The Government has moved to defuse a row over a possible concession to private employers running final-salary pension schemes, insisting that any change would not affect current pensioners. A proposed reform which would excuse employers from having to raise pensions in line with inflation would only apply to benefits accrued in future, if at all, the Department for Work and Pensions said. Steve Webb, the Pensions Minister, raised eyebrows at the weekend when he suggested that compulsory inflation-proofing could be scrapped as a way of reducing employers' costs. But yesterday the DWP, while confirming that inflation-proofing was being looked at as a way of encouraging employers to retain final salary-linked schemes, said that there would be no retrospective element, The Times says.

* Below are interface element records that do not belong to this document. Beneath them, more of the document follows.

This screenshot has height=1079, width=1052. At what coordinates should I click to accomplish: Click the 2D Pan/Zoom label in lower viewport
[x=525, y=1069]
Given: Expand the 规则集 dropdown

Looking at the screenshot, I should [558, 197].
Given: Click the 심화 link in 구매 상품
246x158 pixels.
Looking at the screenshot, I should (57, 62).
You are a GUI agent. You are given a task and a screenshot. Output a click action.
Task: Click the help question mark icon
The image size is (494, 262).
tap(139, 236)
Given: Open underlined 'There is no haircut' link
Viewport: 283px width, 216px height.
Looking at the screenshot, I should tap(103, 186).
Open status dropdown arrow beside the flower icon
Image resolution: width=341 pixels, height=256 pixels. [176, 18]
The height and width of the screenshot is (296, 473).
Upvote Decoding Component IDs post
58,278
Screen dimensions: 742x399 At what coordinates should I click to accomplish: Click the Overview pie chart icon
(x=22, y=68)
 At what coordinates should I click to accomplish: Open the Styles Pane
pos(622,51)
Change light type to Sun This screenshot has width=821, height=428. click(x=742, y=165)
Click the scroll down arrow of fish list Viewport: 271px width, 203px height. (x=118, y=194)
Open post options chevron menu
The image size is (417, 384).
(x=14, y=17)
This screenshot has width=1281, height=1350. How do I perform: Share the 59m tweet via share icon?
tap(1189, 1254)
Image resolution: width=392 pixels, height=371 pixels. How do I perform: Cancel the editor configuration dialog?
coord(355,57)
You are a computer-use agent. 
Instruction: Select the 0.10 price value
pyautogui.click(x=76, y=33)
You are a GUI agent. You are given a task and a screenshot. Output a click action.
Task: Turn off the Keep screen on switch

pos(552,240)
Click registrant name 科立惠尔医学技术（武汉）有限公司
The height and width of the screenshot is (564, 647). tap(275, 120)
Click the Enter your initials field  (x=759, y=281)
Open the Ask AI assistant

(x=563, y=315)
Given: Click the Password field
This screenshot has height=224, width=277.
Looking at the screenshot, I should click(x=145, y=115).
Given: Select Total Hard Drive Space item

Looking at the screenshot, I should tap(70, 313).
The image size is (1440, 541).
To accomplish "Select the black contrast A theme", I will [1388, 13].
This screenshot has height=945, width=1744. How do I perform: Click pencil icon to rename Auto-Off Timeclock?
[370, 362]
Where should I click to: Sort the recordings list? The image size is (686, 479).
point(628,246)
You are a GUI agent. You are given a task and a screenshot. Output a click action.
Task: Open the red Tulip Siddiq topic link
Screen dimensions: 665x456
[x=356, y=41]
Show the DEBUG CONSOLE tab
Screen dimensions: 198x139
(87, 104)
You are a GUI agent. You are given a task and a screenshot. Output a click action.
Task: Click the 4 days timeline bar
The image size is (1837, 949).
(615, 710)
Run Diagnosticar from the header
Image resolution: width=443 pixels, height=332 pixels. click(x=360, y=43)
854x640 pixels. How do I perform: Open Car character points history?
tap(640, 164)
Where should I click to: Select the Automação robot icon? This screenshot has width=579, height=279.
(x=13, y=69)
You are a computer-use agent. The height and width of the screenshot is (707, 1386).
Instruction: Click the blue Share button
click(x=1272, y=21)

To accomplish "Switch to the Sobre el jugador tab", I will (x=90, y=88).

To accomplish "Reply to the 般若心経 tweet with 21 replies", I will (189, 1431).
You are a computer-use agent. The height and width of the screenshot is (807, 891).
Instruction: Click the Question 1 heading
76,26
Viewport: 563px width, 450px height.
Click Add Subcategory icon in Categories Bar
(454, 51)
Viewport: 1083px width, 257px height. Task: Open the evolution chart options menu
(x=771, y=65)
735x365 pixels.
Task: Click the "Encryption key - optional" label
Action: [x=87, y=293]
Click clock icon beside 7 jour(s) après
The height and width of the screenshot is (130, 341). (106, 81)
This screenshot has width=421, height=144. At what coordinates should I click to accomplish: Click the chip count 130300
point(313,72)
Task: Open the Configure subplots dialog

The temperature of industrial unrest in the country will rise a notch this week as 2,500 Unilever workers go on strike over pensions and 1,600 Balfour Beatty electricians move towards action in a bad-tempered pay dispute. Thousands of staff at HM Revenue & Customs, meanwhile, started the week with lightning walkouts in a row over bringing in private companies to operate its call centres. Workers producing Hellmann's mayonnaise, Colman's English mustard and Flora spreads are to walk out of Unilever facilities at first light tomorrow on the first of 11 days of rolling strikes. They will be joined on the day by boffins at Unilever's molecular science facility deep in the Bedfordshire countryside and by IT workers on Deeside, as five of the group's twelve British facilities face significant disruption, The Times writes.